Kabil had also made it; four of his men remained standing. He fired decisively with a semi-automatic rifle; Ben was still to see him miss.
Chris was also letting rip, crouched behind cover alongside Valeria, who was shaking head to toe, her eyes watering.
Two people were noticeably absent.
“Where the hell’s Juan?”
*
Juan felt pain down his left hamstring, like a dull pinprick from an acupuncturist’s needl
e. He felt hotter than before, his face flushed; he knew instantly it had nothing to do with the temperature. Running was suddenly difficult, as if a blade had ruptured a tendon.
Something was weighing him down, numbing him.
He had made it over thirty metres from the podium, following Ben’s lead. Everyone bar Maria had overtaken him; Kabil’s retinue had regrouped behind a random assortment of jagged rocks, unleashing return fire at the approaching tribesmen. He sensed the natives were getting closer; his ears felt strained from the raucous sounds of the barbaric onslaughts. Further darts were coming, the latest grazing the top of his head.

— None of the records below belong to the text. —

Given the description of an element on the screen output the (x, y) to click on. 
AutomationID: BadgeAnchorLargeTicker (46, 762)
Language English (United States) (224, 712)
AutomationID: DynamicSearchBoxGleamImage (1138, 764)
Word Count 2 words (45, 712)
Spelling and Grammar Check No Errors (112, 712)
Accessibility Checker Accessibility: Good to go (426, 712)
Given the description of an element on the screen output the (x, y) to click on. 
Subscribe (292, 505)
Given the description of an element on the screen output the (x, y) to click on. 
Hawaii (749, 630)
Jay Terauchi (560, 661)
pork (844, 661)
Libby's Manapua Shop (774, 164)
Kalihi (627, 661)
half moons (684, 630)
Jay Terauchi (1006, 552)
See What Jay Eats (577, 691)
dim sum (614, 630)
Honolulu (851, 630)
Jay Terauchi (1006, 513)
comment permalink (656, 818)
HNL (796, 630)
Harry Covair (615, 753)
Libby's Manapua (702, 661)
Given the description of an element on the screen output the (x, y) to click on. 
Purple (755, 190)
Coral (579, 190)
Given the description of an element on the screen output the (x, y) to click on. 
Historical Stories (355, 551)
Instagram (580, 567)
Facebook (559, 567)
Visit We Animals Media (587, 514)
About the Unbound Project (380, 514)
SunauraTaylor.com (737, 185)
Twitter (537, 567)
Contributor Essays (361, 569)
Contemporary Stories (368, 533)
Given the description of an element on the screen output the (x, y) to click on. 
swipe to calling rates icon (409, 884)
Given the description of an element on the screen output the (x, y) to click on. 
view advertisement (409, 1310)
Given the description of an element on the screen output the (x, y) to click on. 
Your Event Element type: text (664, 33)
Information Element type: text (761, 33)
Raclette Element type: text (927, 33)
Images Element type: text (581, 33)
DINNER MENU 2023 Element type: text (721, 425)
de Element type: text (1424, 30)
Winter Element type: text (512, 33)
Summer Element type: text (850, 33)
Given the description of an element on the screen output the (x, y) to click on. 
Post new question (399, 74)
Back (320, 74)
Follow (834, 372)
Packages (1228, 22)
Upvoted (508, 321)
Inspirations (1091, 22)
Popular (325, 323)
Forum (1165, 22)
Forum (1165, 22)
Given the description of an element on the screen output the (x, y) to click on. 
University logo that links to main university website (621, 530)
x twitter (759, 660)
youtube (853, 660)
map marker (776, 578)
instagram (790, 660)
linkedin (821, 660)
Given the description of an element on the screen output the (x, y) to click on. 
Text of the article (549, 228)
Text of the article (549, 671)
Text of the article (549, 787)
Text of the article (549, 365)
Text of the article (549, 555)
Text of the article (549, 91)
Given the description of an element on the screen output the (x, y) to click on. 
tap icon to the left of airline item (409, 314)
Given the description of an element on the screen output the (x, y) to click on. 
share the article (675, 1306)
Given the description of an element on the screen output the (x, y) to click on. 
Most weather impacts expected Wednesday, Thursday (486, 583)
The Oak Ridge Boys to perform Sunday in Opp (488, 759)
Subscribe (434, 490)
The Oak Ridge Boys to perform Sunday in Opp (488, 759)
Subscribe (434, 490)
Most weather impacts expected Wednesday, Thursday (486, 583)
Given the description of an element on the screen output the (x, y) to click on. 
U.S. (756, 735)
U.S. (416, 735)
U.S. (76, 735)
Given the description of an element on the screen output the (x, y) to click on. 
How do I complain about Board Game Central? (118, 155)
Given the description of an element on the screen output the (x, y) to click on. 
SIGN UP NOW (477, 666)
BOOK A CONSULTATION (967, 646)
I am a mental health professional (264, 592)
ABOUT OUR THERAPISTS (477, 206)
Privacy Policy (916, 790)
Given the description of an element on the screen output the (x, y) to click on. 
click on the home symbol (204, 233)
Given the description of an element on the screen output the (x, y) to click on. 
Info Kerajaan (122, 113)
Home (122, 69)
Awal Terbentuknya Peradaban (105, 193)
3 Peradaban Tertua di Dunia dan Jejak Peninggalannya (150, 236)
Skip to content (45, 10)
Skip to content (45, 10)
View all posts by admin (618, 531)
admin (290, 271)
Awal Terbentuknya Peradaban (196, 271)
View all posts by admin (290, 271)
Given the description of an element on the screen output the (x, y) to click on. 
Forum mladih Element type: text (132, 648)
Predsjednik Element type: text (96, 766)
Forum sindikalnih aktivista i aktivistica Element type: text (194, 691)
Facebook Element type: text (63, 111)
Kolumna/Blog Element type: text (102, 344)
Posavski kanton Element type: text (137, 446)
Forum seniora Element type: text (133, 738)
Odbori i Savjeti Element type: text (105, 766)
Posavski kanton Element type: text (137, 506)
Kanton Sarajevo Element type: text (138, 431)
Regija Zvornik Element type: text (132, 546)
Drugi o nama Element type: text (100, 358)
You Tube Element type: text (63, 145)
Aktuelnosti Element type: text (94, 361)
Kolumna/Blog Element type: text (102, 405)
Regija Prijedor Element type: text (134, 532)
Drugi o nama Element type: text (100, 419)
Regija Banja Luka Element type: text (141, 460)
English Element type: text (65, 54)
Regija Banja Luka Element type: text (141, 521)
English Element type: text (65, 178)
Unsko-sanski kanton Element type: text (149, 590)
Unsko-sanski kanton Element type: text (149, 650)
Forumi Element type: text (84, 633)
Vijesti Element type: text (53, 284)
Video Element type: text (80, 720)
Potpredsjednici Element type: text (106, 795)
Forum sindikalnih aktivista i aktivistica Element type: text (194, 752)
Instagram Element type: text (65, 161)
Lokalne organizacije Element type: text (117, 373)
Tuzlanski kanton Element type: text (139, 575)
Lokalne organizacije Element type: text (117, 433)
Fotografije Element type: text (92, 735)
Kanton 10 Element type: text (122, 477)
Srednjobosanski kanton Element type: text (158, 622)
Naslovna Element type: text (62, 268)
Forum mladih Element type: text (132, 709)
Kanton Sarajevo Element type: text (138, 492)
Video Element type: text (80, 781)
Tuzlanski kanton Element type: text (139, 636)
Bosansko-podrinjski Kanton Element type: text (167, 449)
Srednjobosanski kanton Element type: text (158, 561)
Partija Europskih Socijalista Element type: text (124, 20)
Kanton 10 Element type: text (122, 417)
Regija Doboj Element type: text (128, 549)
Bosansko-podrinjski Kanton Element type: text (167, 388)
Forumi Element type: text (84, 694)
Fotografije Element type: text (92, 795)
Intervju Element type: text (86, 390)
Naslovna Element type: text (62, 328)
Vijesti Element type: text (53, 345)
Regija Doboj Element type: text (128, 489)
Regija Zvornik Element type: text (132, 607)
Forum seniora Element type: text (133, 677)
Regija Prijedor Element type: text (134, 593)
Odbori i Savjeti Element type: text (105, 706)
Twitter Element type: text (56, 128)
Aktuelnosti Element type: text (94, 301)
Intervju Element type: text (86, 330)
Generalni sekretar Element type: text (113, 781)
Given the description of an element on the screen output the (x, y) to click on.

Fearing his strength was leaving him, he dived to his right, holding his breath.
He found himself rolling, then falling. Eventually stopping. He looked up, his heart beating, his shocked body struggling to come to terms with the new sensations. He had fallen down to the middle of the three rings, his body partially protected behind a large quantity of uniquely shaped barrels, each filled with something unknown. On the ring above, the walls reflected the demonic glow of several fiery torches, whereas the middle ring was darker, deserted. As he scrambled to his feet, he felt arms around him, saw a face.
A beautiful face.
Maria was holding him. “You are hurt.”
“Not bad.”
“You’re lying. Let me see.”
Juan raised his leg and saw that a large dart had pierced his skin through his combat trousers. He felt her pull at it firmly; eventually it came loose. The first centimetre of the needle was covered in blood; the pain intensified.
He knew instantly he was in trouble.
“I need you to remove your combats. Let me see how bad it is.”
“Never mind that. Take these straps off my wrists.”
She removed a pocketknife from Juan’s pocket and cut through the lengths of material that bound him. With his arms free, Juan tore frantically at his combats, lowering them to below his knees. A pin-sized hole was visible near the centre of his hamstring. A purple bruise surrounded it.
He feared the poison would spread quickly.